### Work order
Turn the rows from the line containing "pixels, height=1080 pixels." through the last row, inclusive, into a Markdown table with the columns Index and Entry. Skip blank lines and leave the pictures out.

Input material Start Marker

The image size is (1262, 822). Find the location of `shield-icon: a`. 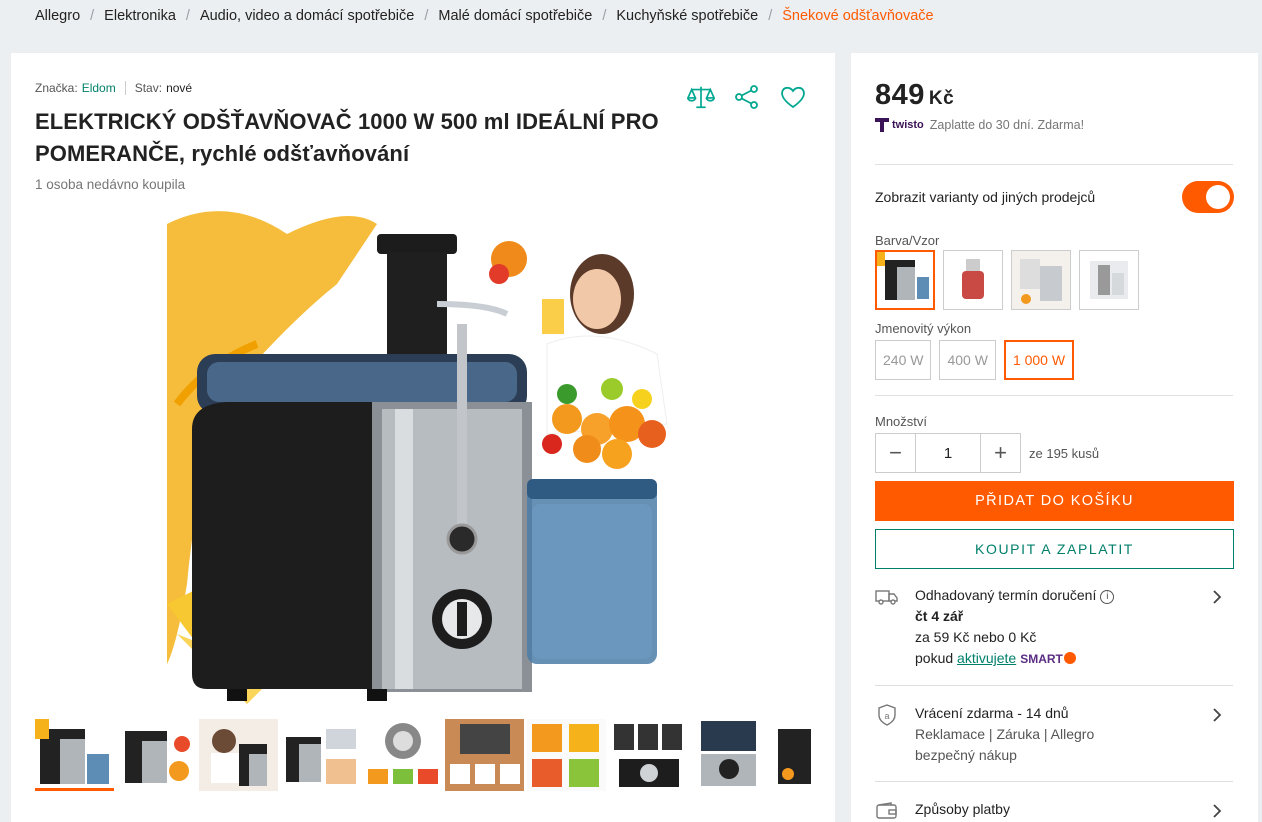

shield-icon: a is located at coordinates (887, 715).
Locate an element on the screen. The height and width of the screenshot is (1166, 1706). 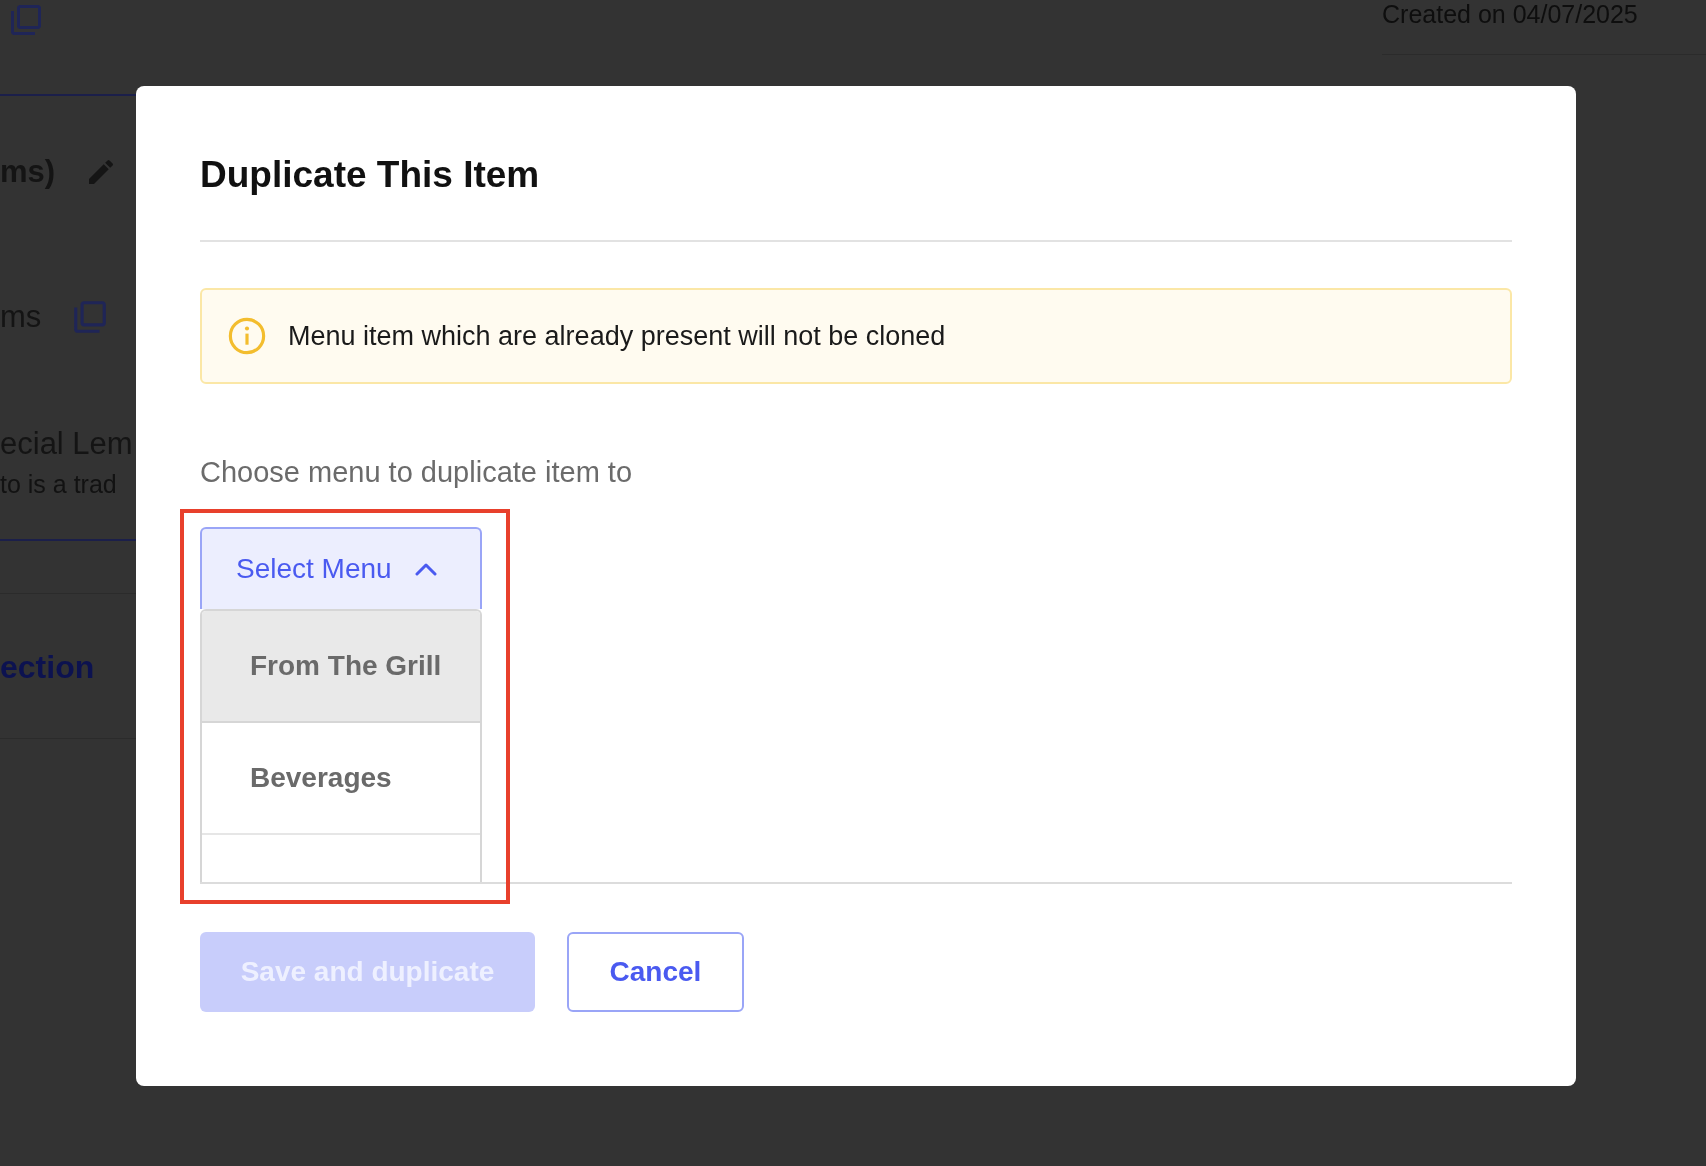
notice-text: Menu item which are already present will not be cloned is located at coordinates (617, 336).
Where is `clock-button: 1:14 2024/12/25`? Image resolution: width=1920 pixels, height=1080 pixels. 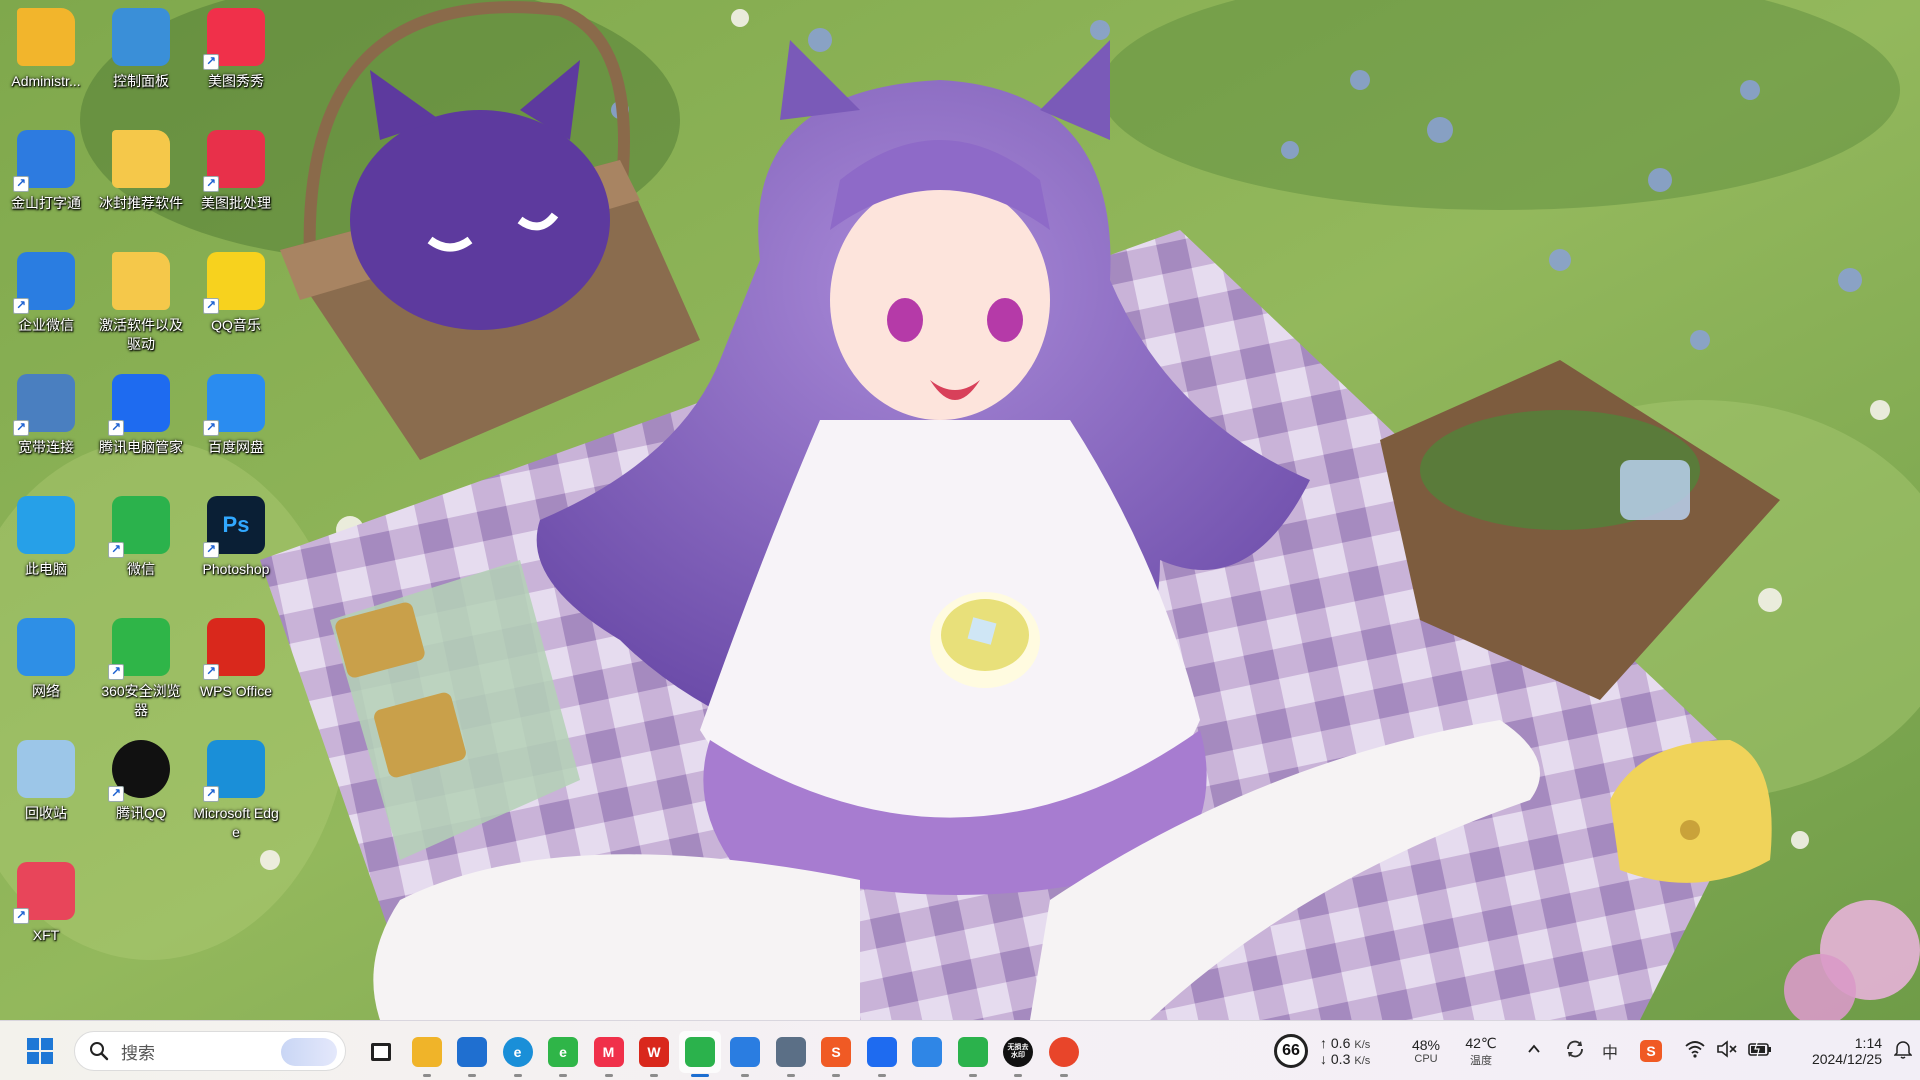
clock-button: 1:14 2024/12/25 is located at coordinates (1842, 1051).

Input material End Marker

### Answer box
| Index | Entry |
|---|---|
| 1 | Where is `clock-button: 1:14 2024/12/25`? Image resolution: width=1920 pixels, height=1080 pixels.  |
| 2 | clock-button: 1:14 2024/12/25 is located at coordinates (1842, 1051). |